Search code examples
pythonwords

Extracting a word from text file using Python


Still quite new to this whole Python thing. Here's what I'm trying to do:

Extracting words from txt file using python

SORT of like that, but instead of taking out words between single quotes, I need to take words out of double quotes FOLLOWING a certain word.

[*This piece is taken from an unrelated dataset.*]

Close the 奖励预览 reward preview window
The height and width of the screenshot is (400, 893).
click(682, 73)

Right now, I have the script scraping a website and saving the HTML. Works great. No problem. Then I have BeautifulSoup arranging the HTML and searching for all the tables in the page which the data I need is in. Below is an example of one of the table lines:

<td style="background-color:red;w ...blahblahblah... margin:0px;background:none" title="Bland NB" type="button" value="TRX"/>

BeautifulSoup arranges all the HTML as one table line per line (if that makes sense) and I have a search using regex to only pull out the table lines that have "background-color:red" in them as the red ones are the only ones I care about getting the titles of. I just need the script to go through line by line (there are ~350 lines just like above but with different titles) and take out what's in quotes right after 'title=' and save all of it to a text file one "title=" entry per line if you know what I mean...

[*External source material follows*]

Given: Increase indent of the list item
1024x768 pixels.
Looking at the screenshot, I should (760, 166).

I think BeautifulSoup might be able to do it. I've been wrestling with partition and strip functions but can't get them to do what I want them to do. I also think I might be able to use a regex to do it but that's a can o' worms in and of itself.

I'm so close! Any help greatly appreciated!!

Thanks!!

EDIT

I can't post more of the code as it contains company IPs and info that I can't put out in the wild. Sorry.

--Brent


Solution

  • html = """
    <td style="background-color:red;w ...blahblahblah... margin:0px;background:none" title="Bland NB" type="button" value="TRX"/>
    """
    
    from bs4 import BeautifulSoup
    soup = BeautifulSoup(html)
    
    if "background-color:red" in td.get("style"):
        print soup.td.get("title")
        Bland NB
    

    To put it all together:

    soup = BeautifulSoup(html)
    
    all_tds = soup.findAll("td")
    
    with open("out.txt","a+") as f:
        for td in all_tds:
            if "background-color:red" in soup.td.get("style"):
                f.write(soup.td.get("title")+"\n")